爺と婆の世間話
(山陰中央新報セールスセンター発行の「りびえーる」に掲載したものです。)
第七十四話 くちなわ(2004年5月23日掲載)
【出雲弁】
爺「ババ。てのごい、だいてごいた」
婆「あいら。どげさいましたかね」
爺「自転車で、まくれてのー」
婆「ほろけでも、つきましたかね」
爺「えんや、だわや。そこ、キド、曲がったらのー、くちなわがおって、ハンドル、キィート、まわいたら、田んなかん中へ、まくれたがー」
婆「オジジ。しゃん、きちゃんげなかっこで、えのちん中、入らんでごしなはいよ。えで川で洗って来てごしなはいね」
爺「上っ張りとズボンは、どげすーだかや」
婆「湯殿に、着替え、おいちょきますけんね」
爺「だんだん、だんだん。ほんな、ちょっこ、洗ってくーわ」
婆「あいまちは、あーしませんでしたかいね」
爺「田植え、ししなの、とこだけん、やおて、せわなかったがー」
婆「オジジ。苗は、ちゃんと、おこいて、あーますかいね」
爺「あいけ、ちゃんと、おこいて、あーわや。しゃんことよま、はや、てのごい、だいてごいた」
婆「あらら、あげでしたね」
【共通語訳】
爺「お婆さん。手ぬぐいを出してくれ」
婆「あらまあ。どうしましたか」
爺「自転車で転んでねー」
婆「ぼけましたか」
爺「違うよ。そこのキドを曲がったらねー、ヘビがいて、ハンドルを急に切ったら田んぼに落ちたよー」
婆「お爺さん。そんな汚い格好で家の中に入らないでくださいよ。用水路で洗って来てくださいよ」
爺「上着とズボンは、どうしたらいいだろうか」
婆「お風呂に着替えを置いときますからね」
爺「ありがとう、ありがとう。それじゃ、ちょっと洗ってくるよ」
婆「けがはないですか」
爺「田植えをしたばかりの場所だから、柔らかくて大丈夫だったよ」
婆「お爺さん。
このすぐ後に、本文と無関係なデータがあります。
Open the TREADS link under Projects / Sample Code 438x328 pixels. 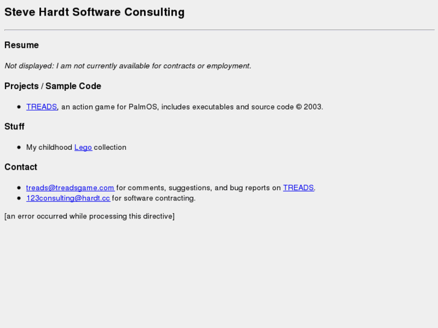[x=41, y=107]
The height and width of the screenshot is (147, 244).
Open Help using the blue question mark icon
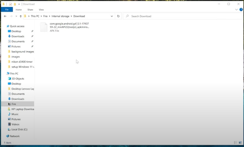241,10
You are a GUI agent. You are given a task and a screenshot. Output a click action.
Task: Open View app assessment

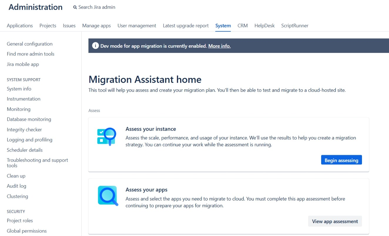pyautogui.click(x=335, y=221)
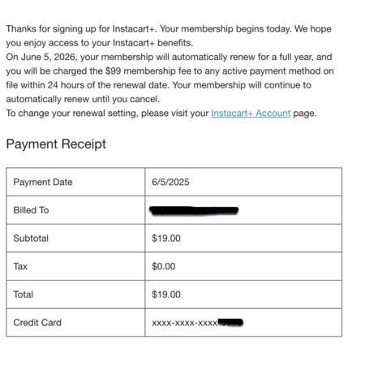The width and height of the screenshot is (365, 365).
Task: Click the $19.00 total amount
Action: tap(166, 294)
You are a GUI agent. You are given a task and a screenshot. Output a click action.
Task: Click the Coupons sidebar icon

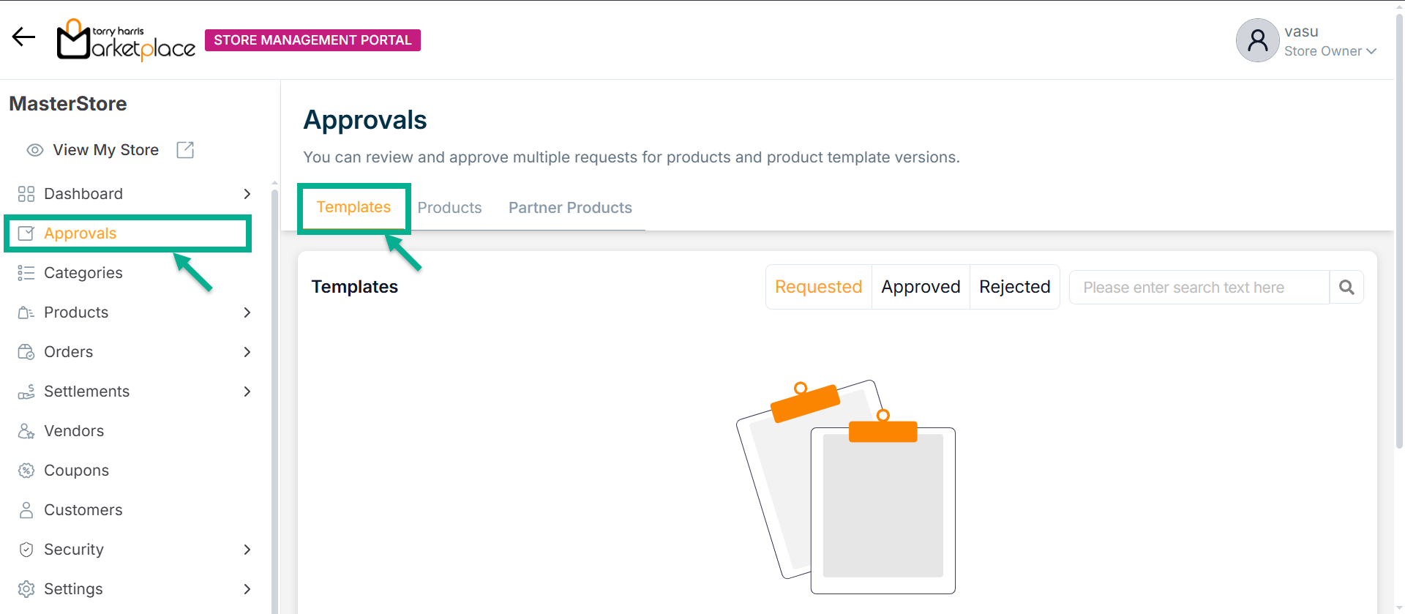(x=26, y=471)
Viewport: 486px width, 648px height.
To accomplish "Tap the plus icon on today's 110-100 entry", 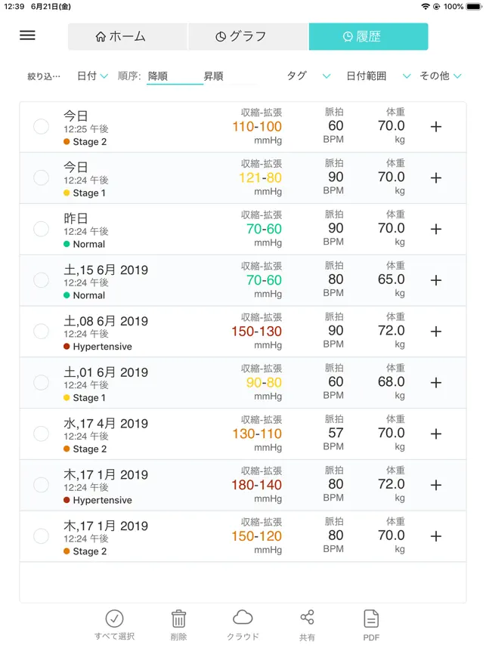I will pos(436,126).
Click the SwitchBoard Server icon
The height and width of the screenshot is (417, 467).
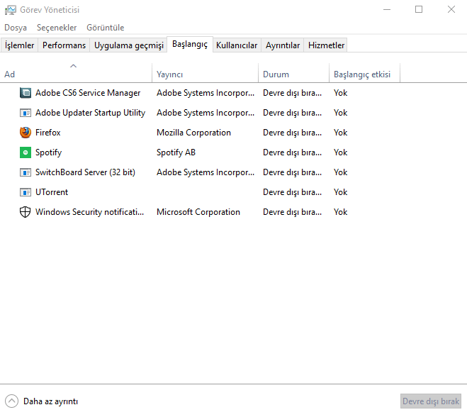click(x=26, y=172)
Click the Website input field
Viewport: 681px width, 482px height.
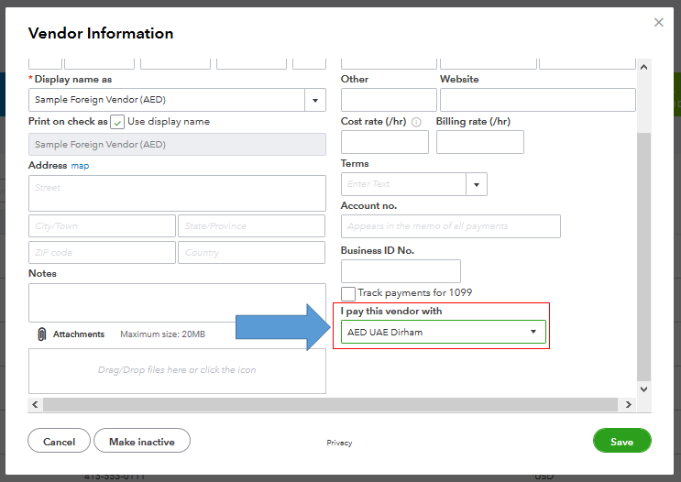tap(537, 100)
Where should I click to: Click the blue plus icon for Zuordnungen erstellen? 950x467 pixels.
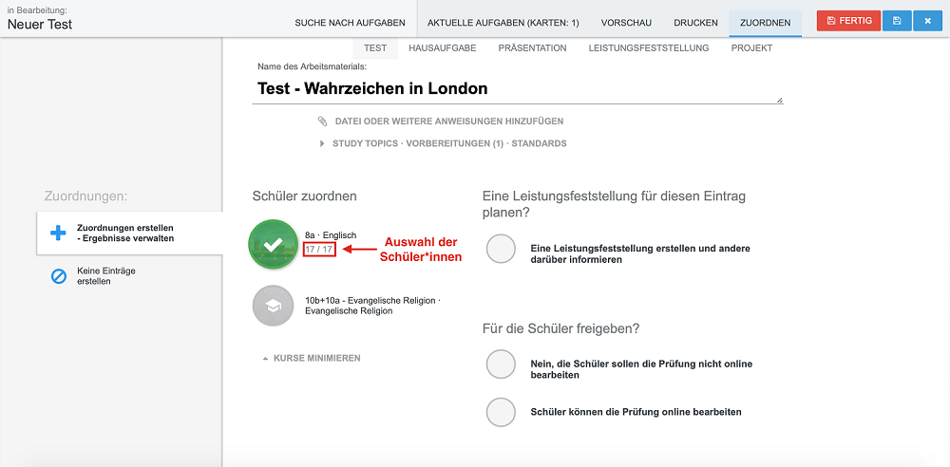[58, 233]
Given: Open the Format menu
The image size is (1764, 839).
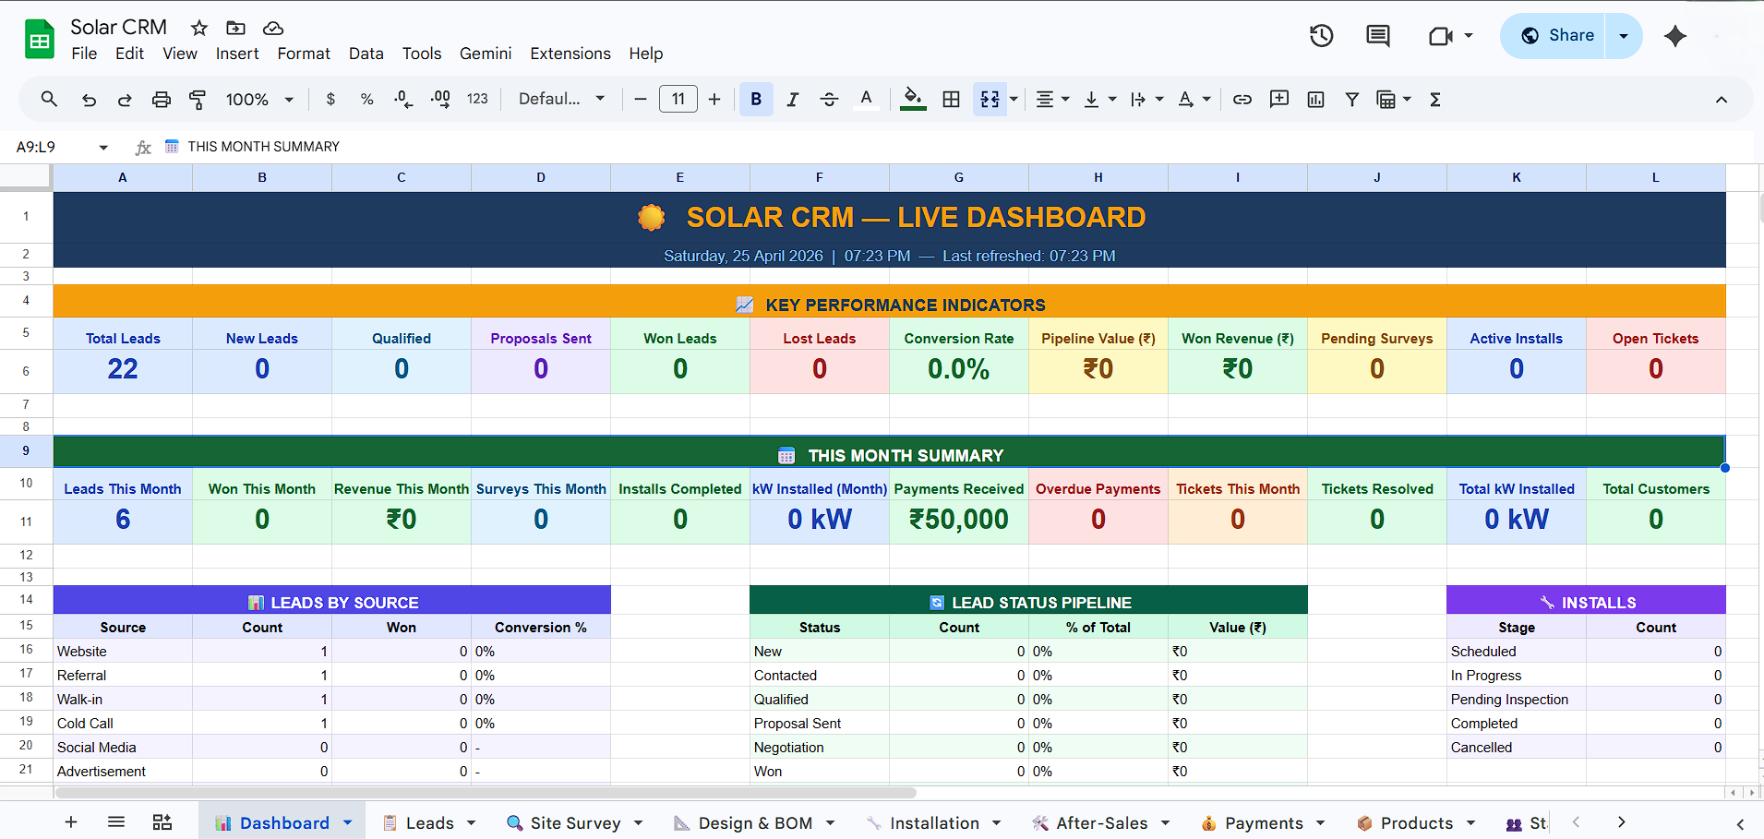Looking at the screenshot, I should coord(303,54).
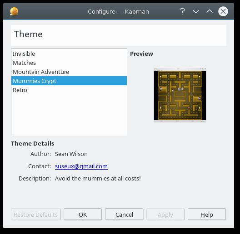Select the highlighted Mummies Crypt theme

click(x=69, y=81)
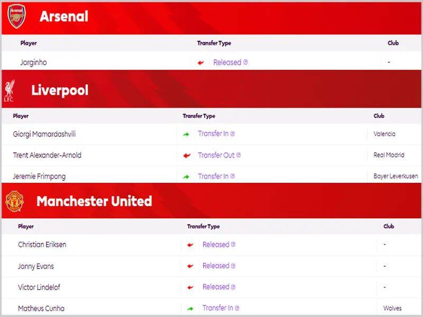
Task: Select the Liverpool section heading
Action: pos(60,90)
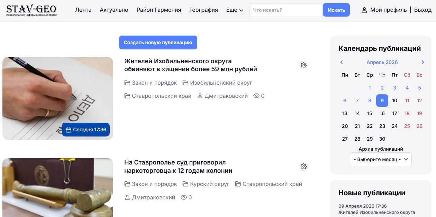Open settings gear for Изобильненский округ article

[303, 65]
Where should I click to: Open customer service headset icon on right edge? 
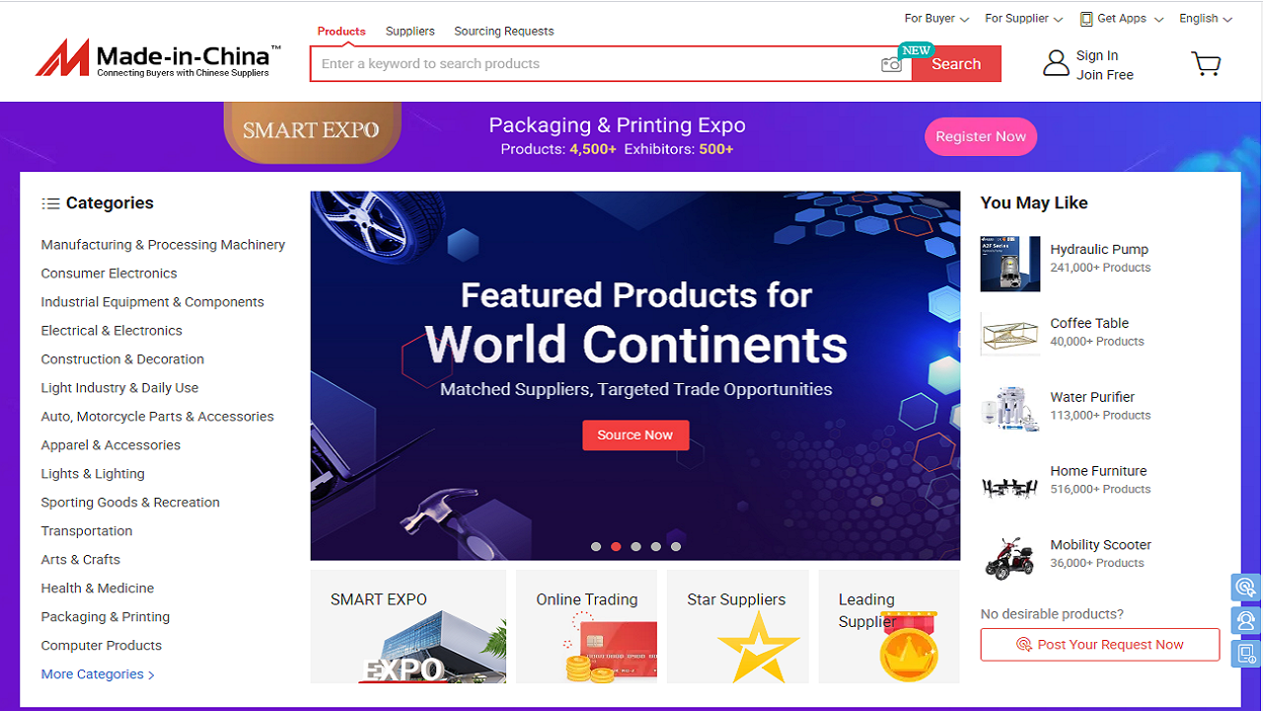coord(1246,620)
苗はきちんと起こしてありますか」
爺「ああもう、きちんと起こしてあるよ。そんなことより、早く手ぬぐいを出してくれよ」
婆「あらまあ、そうでしたね」
(解説)
築地松に囲まれた斐川平野の農家では、道路から屋敷までの間にキドという小道があり数十メートルに及ぶところもあります。
(参考)
「くちなわ」はヘビ(蛇)のことで、清少納言の枕草子にも「2尺ばかりなる”くちなわ”」と書かれているそうです。平安時代には「へみ」とともに無毒のヘビの総称だったようです。